Assignment:
The data must be returned exactly. No line may be left out.

Input for this task:
┄┄┄┄┄┄┄┄┄┄┄┄┄┄┄┄┄┄┄┄
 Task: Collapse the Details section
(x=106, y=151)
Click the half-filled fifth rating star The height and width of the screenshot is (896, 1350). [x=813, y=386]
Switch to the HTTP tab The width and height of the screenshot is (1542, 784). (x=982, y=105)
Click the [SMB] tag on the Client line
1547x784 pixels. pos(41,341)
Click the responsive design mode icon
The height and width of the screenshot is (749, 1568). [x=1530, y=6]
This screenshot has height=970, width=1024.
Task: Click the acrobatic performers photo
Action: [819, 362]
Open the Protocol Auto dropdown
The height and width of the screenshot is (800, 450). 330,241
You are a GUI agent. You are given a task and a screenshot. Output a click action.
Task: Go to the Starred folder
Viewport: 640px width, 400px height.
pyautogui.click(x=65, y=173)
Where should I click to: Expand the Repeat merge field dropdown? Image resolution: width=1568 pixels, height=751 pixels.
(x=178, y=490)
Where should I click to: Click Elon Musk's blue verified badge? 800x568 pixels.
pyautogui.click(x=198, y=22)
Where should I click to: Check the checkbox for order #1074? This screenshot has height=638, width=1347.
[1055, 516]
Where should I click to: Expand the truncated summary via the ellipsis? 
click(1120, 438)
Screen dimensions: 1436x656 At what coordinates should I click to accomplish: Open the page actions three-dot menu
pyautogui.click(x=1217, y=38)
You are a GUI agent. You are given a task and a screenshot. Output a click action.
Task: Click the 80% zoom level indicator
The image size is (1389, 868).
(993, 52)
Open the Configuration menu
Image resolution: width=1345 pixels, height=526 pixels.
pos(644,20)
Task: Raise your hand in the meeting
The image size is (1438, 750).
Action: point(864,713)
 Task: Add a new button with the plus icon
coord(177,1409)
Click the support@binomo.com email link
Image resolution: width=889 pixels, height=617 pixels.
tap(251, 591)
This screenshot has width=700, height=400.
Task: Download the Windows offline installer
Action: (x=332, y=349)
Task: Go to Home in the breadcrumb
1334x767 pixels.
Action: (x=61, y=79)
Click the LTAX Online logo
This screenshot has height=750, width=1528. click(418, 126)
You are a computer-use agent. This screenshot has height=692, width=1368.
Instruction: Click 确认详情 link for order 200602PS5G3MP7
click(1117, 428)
┄┄┄┄┄┄┄┄┄┄┄┄┄┄┄┄┄┄┄┄
Solution to this task:
 Task: Collapse the Details section
(x=106, y=151)
Click the half-filled fifth rating star The height and width of the screenshot is (896, 1350). [x=813, y=386]
Switch to the HTTP tab The width and height of the screenshot is (1542, 784). (x=982, y=105)
Click the [SMB] tag on the Client line
1547x784 pixels. pos(41,341)
Click the responsive design mode icon
The height and width of the screenshot is (749, 1568). [x=1530, y=6]
This screenshot has height=970, width=1024.
Task: Click the acrobatic performers photo
Action: [819, 362]
Open the Protocol Auto dropdown
The height and width of the screenshot is (800, 450). 330,241
You are a GUI agent. You are given a task and a screenshot. Output a click action.
Task: Go to the Starred folder
Viewport: 640px width, 400px height.
pyautogui.click(x=65, y=173)
Where should I click to: Expand the Repeat merge field dropdown? Image resolution: width=1568 pixels, height=751 pixels.
(x=178, y=490)
Where should I click to: Click Elon Musk's blue verified badge? 800x568 pixels.
pyautogui.click(x=198, y=22)
Where should I click to: Check the checkbox for order #1074? This screenshot has height=638, width=1347.
[1055, 516]
Where should I click to: Expand the truncated summary via the ellipsis? 
click(1120, 438)
Screen dimensions: 1436x656 At what coordinates should I click to accomplish: Open the page actions three-dot menu
pyautogui.click(x=1217, y=38)
You are a GUI agent. You are given a task and a screenshot. Output a click action.
Task: Click the 80% zoom level indicator
The image size is (1389, 868).
(993, 52)
Open the Configuration menu
Image resolution: width=1345 pixels, height=526 pixels.
pos(644,20)
Task: Raise your hand in the meeting
The image size is (1438, 750).
Action: point(864,713)
 Task: Add a new button with the plus icon
coord(177,1409)
Click the support@binomo.com email link
Image resolution: width=889 pixels, height=617 pixels.
tap(251, 591)
This screenshot has width=700, height=400.
Task: Download the Windows offline installer
Action: (x=332, y=349)
Task: Go to Home in the breadcrumb
1334x767 pixels.
Action: (x=61, y=79)
Click the LTAX Online logo
This screenshot has height=750, width=1528. click(418, 126)
You are a computer-use agent. This screenshot has height=692, width=1368.
Instruction: Click 确认详情 link for order 200602PS5G3MP7
click(1117, 428)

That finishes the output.